Another spotting pattern lumped by the registries under overo is a pattern called "splash white," which features a continuous pattern of white on all four legs, chest, and completely over the head. There also is a relatively rare spotting pattern designated F, which produces a "white head splash" pattern (occasionally accompanied by neck and belly white as well). It's seen only in certain northern European breeds (the F stands for Finland, where it was first recognized), and it is a homozygous recessive.
Some spotted horses might in fact possess several spotting genes all working together. Such horses are called compound heterozygotes (also known as Paint blends, as discussed above) by geneticists, but breeders might describe them with names like tovero (a combination of overo and tobiano characteristics). It's suspected that compound heterozygous stallions are in fact the most successful producers of color. They can sire a high percentage of spotted foals on both spotted and solid-colored mares.
Fortunately for breeders, who might find it difficult to define their horse's genetic makeup by observation, there now is a test for the overo gene that is known to produce lethal white. The test is useful to breeders not only to help them avoid producing lethal white foals, but also to help them in identify potential pedigree sources of the overo pattern that could be useful in their breeding programs. If you do have a frame overo, according to the testing, it's safest to breed that horse to solid-colored counterparts. However, in order to avoid a lethal white entirely you should test both parents.

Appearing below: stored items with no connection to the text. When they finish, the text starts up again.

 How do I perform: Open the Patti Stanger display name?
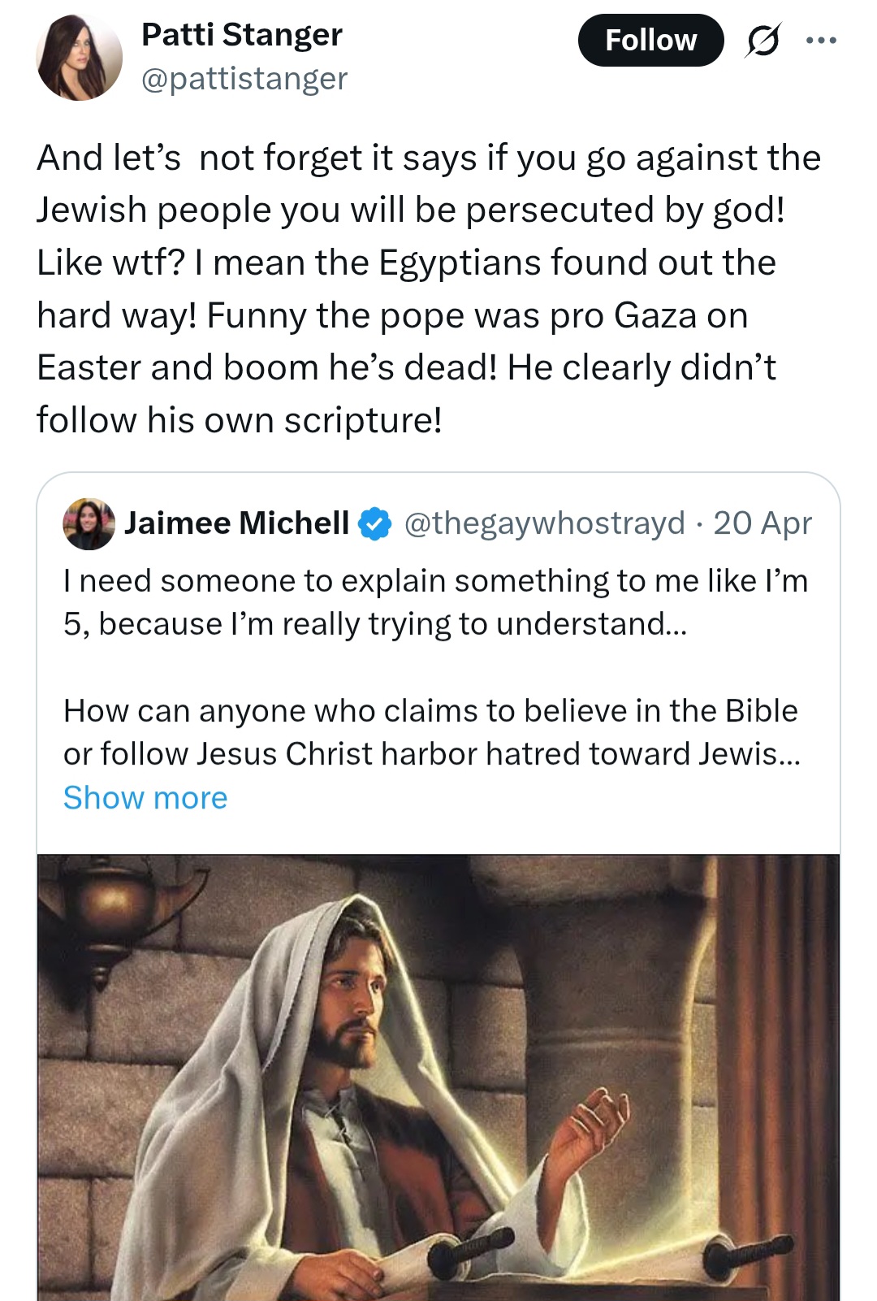[242, 34]
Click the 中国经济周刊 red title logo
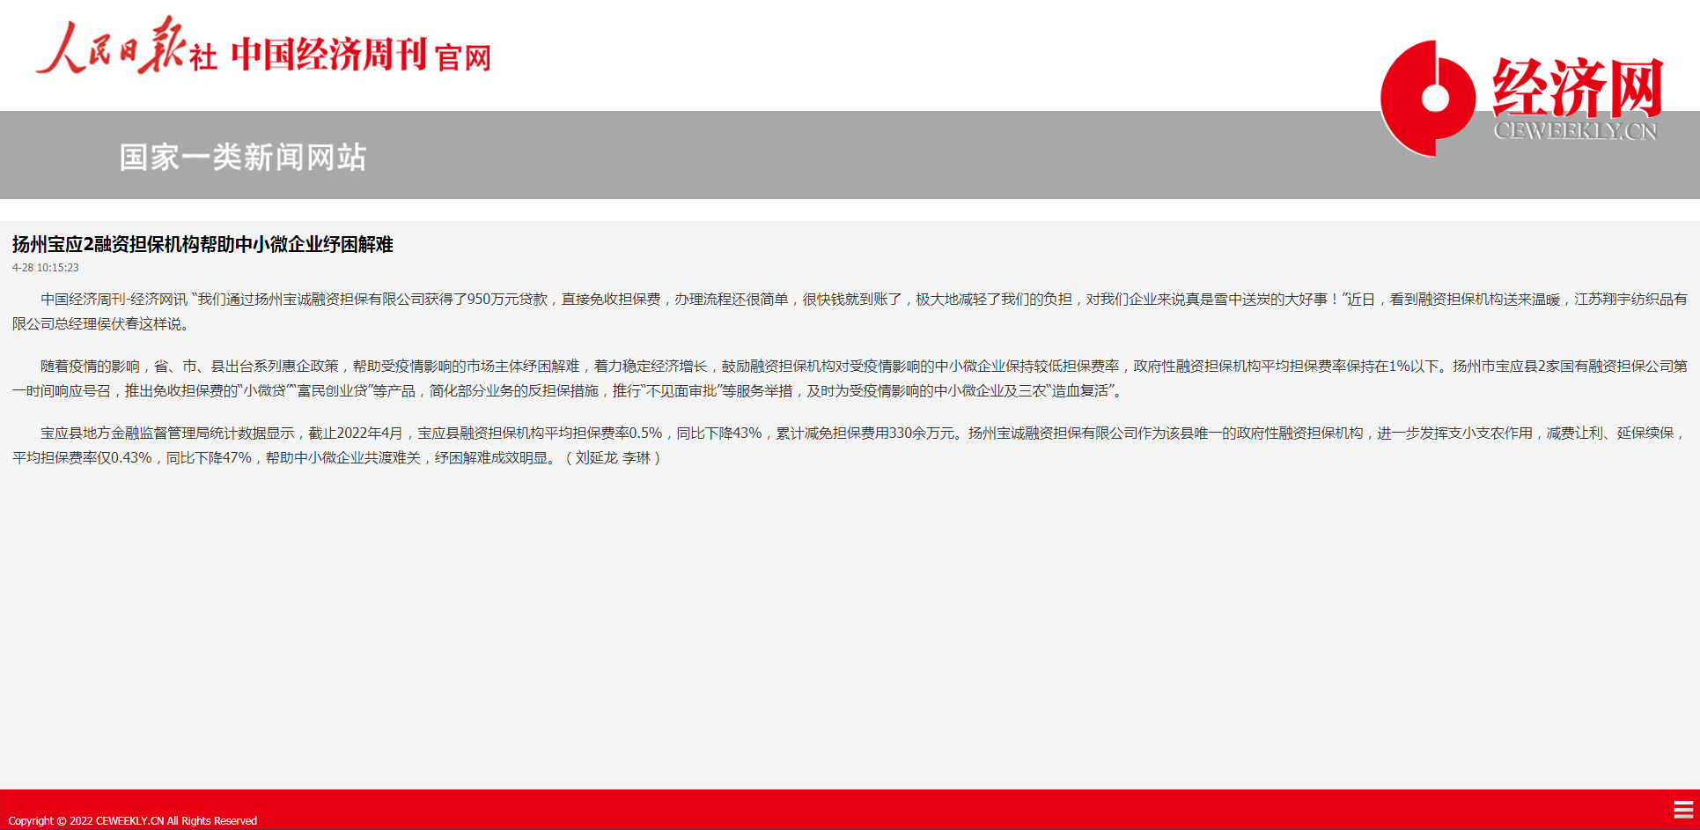Screen dimensions: 1700x830 click(329, 55)
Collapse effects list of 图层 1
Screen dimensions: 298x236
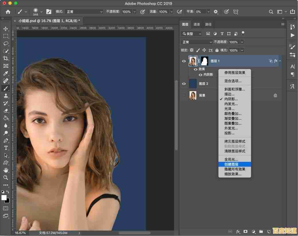tap(280, 61)

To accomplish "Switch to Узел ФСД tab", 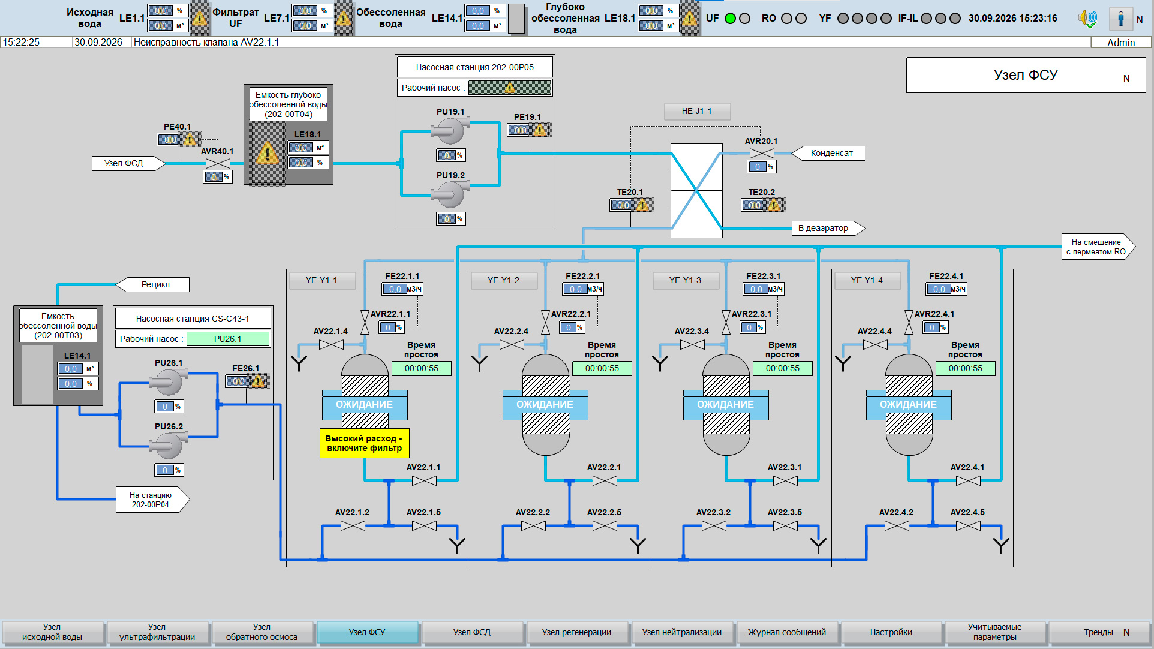I will 472,632.
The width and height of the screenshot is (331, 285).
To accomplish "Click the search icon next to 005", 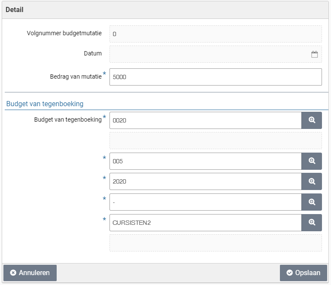I will tap(312, 161).
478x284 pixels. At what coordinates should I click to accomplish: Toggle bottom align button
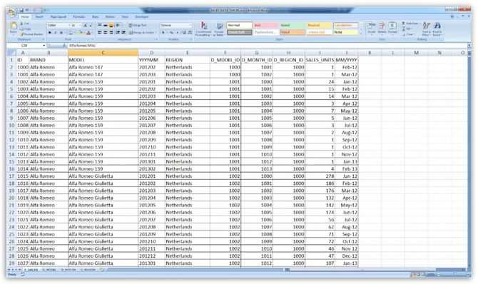pos(111,25)
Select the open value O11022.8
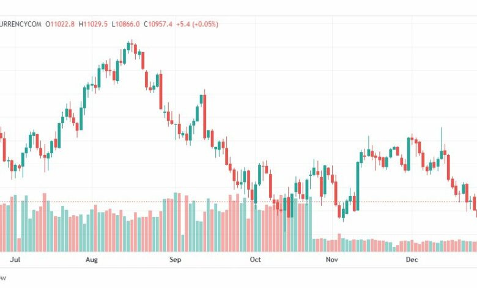Viewport: 477px width, 288px height. 60,24
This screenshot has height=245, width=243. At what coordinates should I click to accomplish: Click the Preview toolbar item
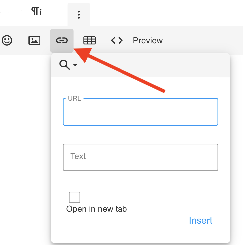coord(148,41)
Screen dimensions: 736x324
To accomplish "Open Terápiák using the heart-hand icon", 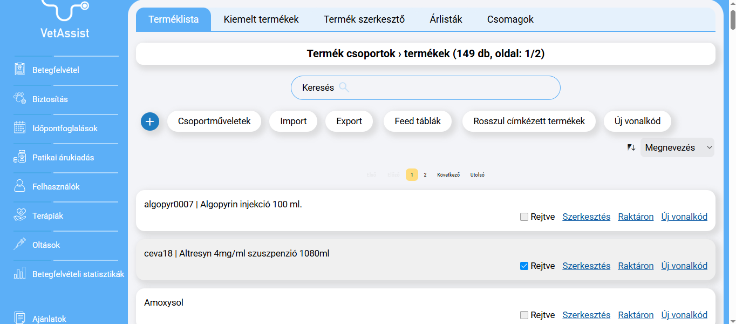I will [x=20, y=215].
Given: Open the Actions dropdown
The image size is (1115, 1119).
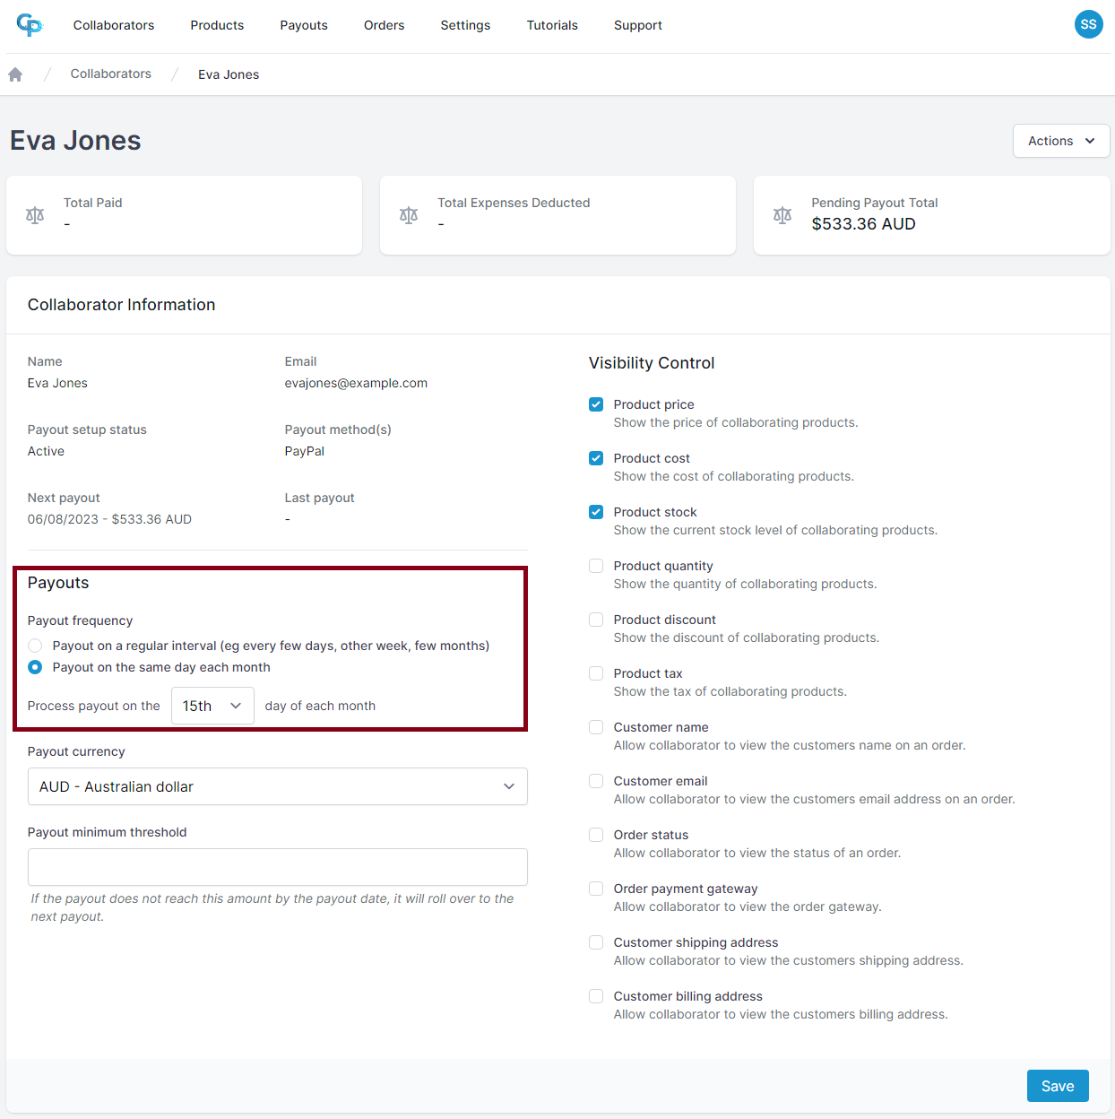Looking at the screenshot, I should (1060, 141).
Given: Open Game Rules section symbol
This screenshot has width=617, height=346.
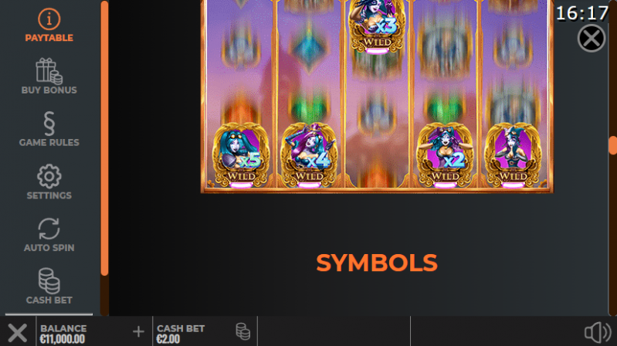Looking at the screenshot, I should tap(49, 124).
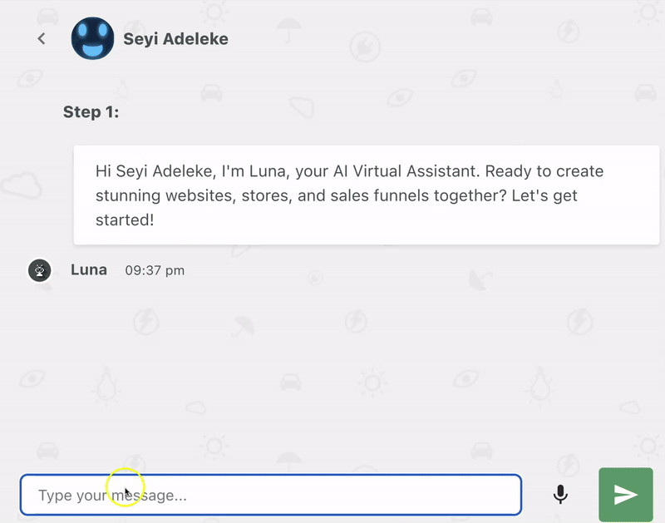
Task: Go back using the left chevron arrow
Action: pos(41,38)
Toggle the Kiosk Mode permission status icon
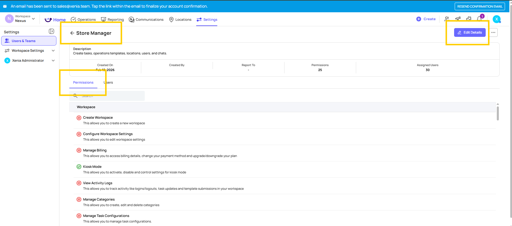Image resolution: width=512 pixels, height=226 pixels. (x=79, y=167)
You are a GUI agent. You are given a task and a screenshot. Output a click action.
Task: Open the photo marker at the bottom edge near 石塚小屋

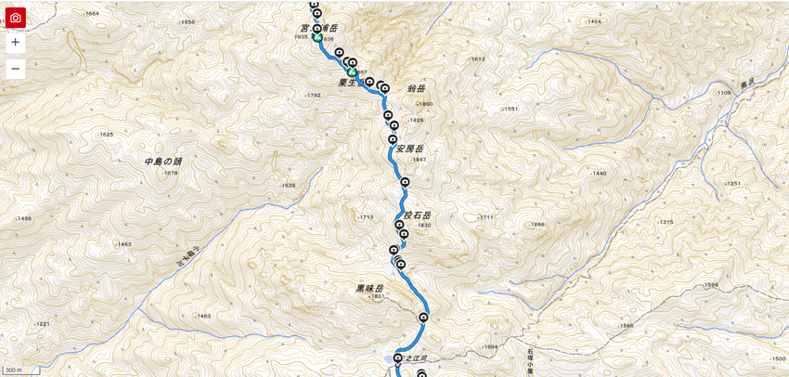(x=421, y=373)
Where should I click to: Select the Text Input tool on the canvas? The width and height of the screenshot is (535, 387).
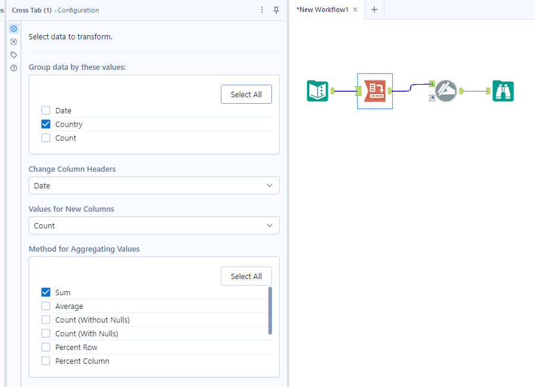pos(317,91)
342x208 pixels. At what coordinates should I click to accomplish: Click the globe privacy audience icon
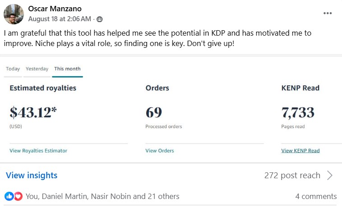pos(100,19)
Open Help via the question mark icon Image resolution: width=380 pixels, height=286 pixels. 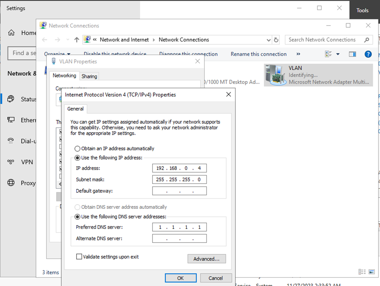pyautogui.click(x=368, y=54)
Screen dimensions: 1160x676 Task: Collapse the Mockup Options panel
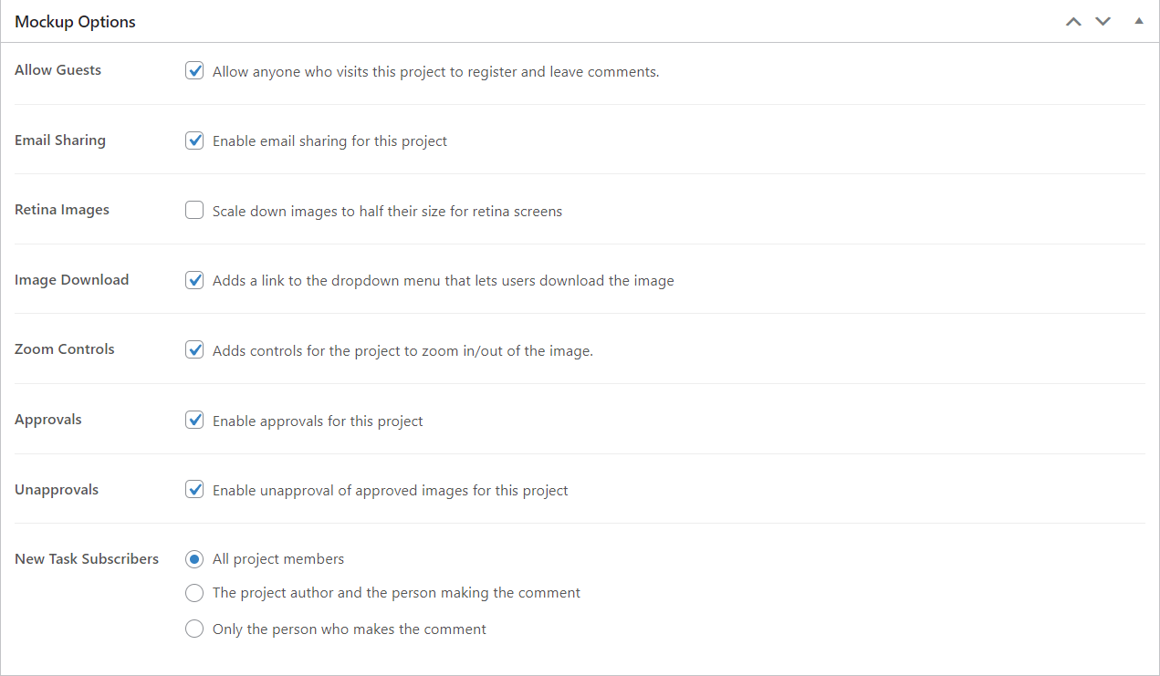1138,21
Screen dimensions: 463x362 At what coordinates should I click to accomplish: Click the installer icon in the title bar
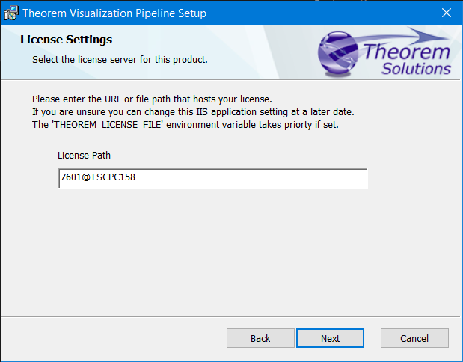pyautogui.click(x=11, y=13)
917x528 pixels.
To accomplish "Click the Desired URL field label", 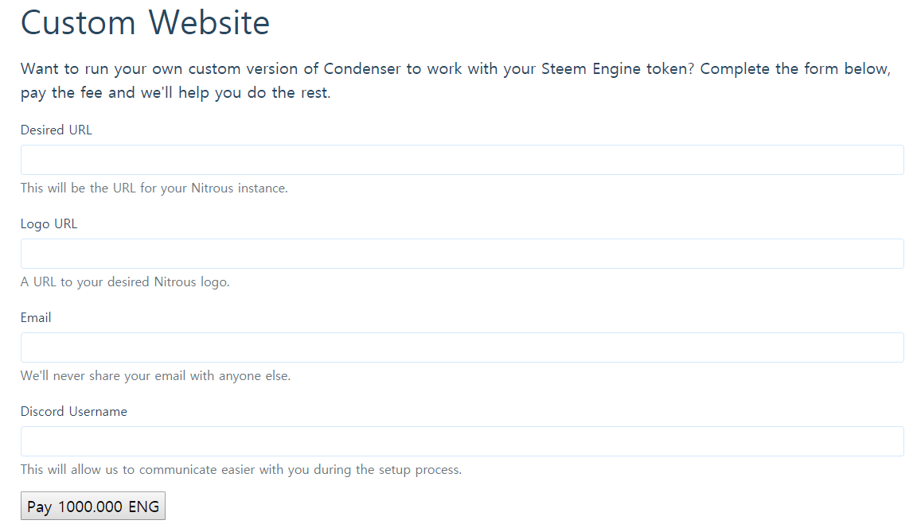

Appaloosa coat patterns are an area not yet fully explored from a genetic point of view, says Cothran, although an investigation by University of Kentucky graduate student Rebecca Terry currently is underway. Early indications are that all of the various Appaloosa patterns, from blanket to leopard to varnish roan, are controlled by a single dominant gene. Cothran elaborates, "We have a strong suspicion as to the location of the Appaloosa gene, as well...it's probably in the same area as the tobiano and roan genes."
The silver dapple gene also is being explored by undergraduate student Shawn Phillips, who has an interest in Rocky Mountain horses (a breed in which the color is prevalent).
Testing For Genetic Disease
One of the most important applications of genetic testing is its use in detecting and diagnosing genetically linked diseases and abnormalities. Usually the result of a "typographical error" when DNA is reproduced--an addition (the most common type), substitution, deletion, or scrambling of the order of the individual codons--most abnormalities, or mutations, are never seen because they create an animal which isn't viable and is resorbed or perishes long before birth.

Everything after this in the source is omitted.